The Orkney Islands, located off the North Coast of Scotland, is one of the latest area to address the number of cruise ship visits.
The local council is to introduce a new cruise booking and confirmation policy to bring a better transparent and defined process for the busiest shipping locations on the islands – Hatston Pier, Kirkwall Anchorage and Kirkwall Piers.
This move will form part of a wider Orkney tourism strategy.
It is estimated that the cruise sector brings in £12-15 mill to the local economy per year. In addition, a significant number of people work in the tourism sector, including cruising, either directly or indirectly.
This year, the islands will play host to more than 200 cruise ships from 44 cruise companies, which has made Orkney the number one transit call in the UK.
The Council said that the new booking policy will provide a more efficient allocation of berths, based on vessel pre-notification, arrival and administrative compliances.
Vessels will be categorised by their pax capacity, ranging from Category 5 (over 500 pax) to Category 1 (under 500 pax). The intention is that the maximum total for Hatston Pier and Kirkwall Bay Anchorage should not exceed a Category 5 total.
The aim is to make bookings, anchoring and pax traffic management a smooth and efficient process for cruise ship crews and the Orkney harbours’ staff, plus the improved local infrastructure, such as roads and tourist sites.
Councillor David Dawson, Chair of the Council’s Development and Infrastructure Committee, said: “Orkney Harbours is the busiest port for transit passengers (day trips only) in the UK. Across the year, we welcome up to 200,000 passengers and they are a vital part of our vibrant tourist industry, which showcases Orkney and the beauty, history and significance of our islands.
“All cruise ships that currently call here in Orkney will continue to be able to do so. This policy has been developed by looking at models from other ports around the world, so we can ensure we operate the best possible booking procedures, which offer clear and transparent guidance to cruise operators and enhance the experience for passengers.
“This will allow the staff at our busiest locations to better manage the size and frequency of vessels anchoring here and also enable better management of supporting local infrastructure for our visitors and our resident communities,” he said.
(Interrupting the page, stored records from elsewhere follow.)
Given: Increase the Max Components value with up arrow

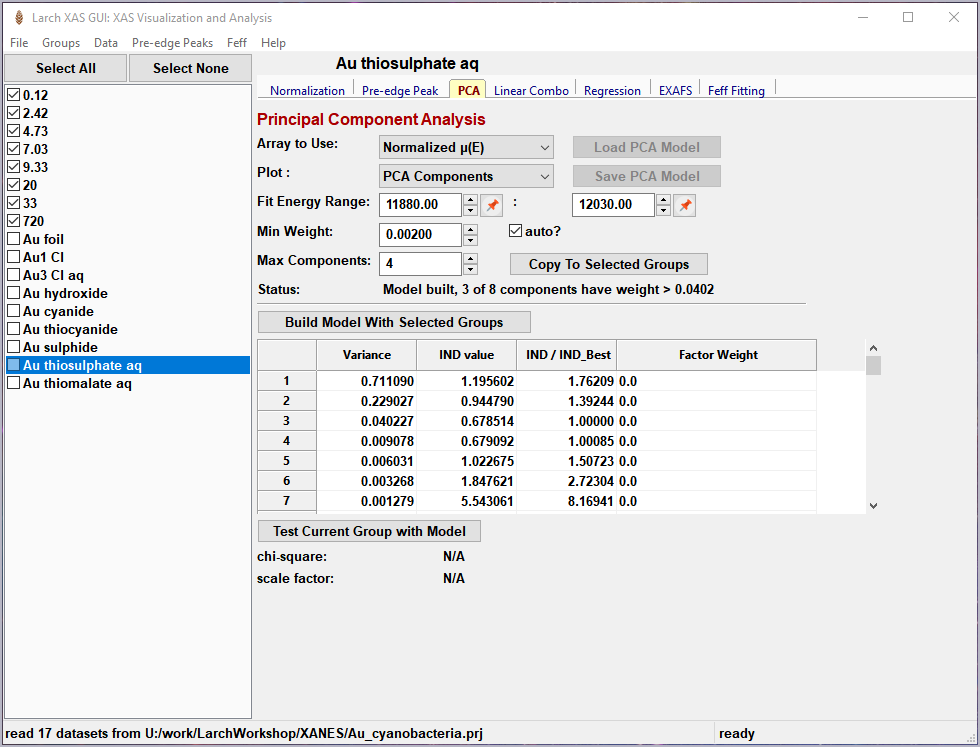Looking at the screenshot, I should (x=470, y=258).
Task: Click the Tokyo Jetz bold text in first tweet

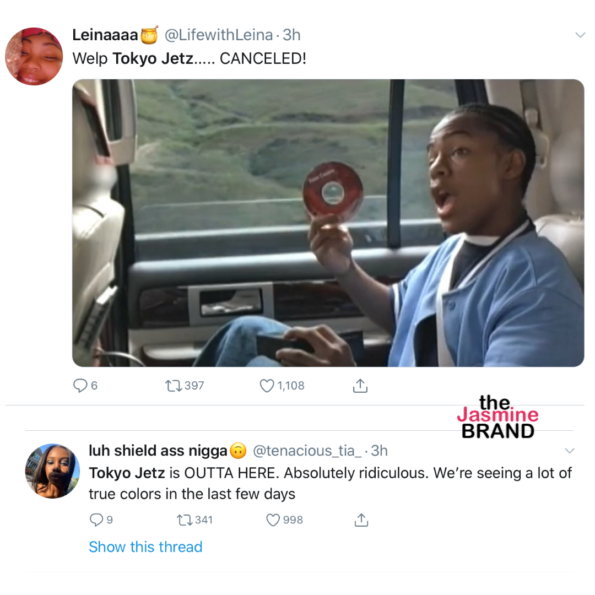Action: click(153, 58)
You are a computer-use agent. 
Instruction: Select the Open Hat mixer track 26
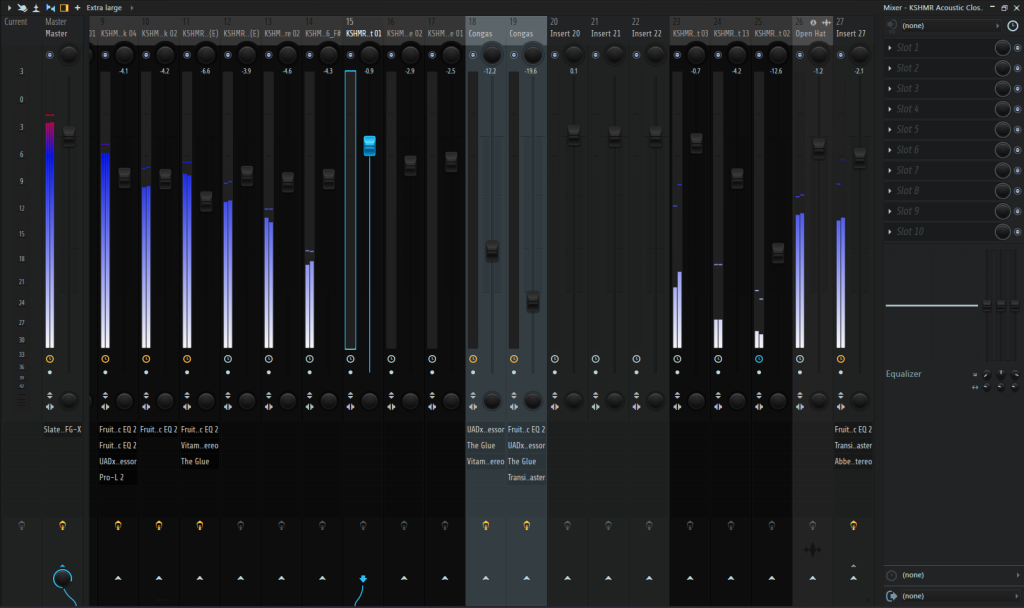click(x=811, y=34)
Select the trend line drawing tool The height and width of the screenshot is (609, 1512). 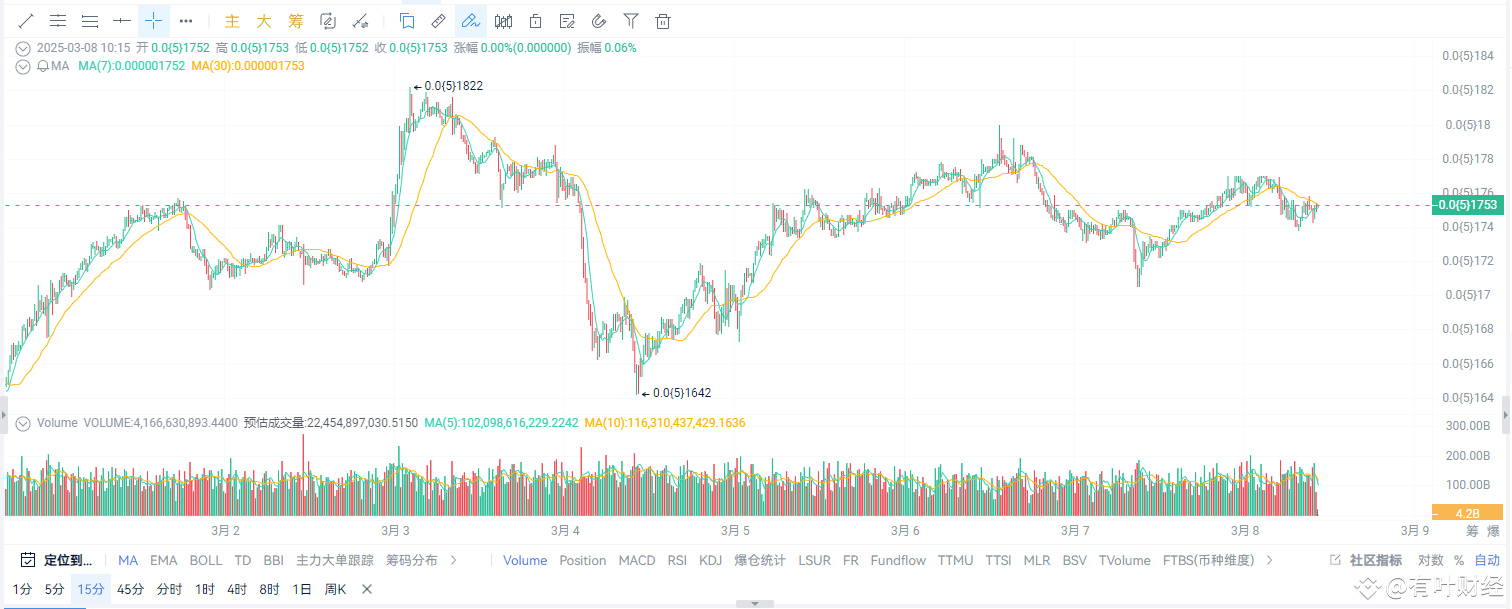pyautogui.click(x=26, y=20)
The Harbour Authority Sub-committee councillors recommended that this policy be approved by the Harbour Authority for handling Orkney’s cruise bookings. It still requires the Full Council’s ratification.
Further recommendations were made, including that a report be submitted to the Development and Infrastructure Committee, covering the wider challenges in managing cruise ships’ provision of services and infrastructure to support the cruise industry and funding through a passenger levy.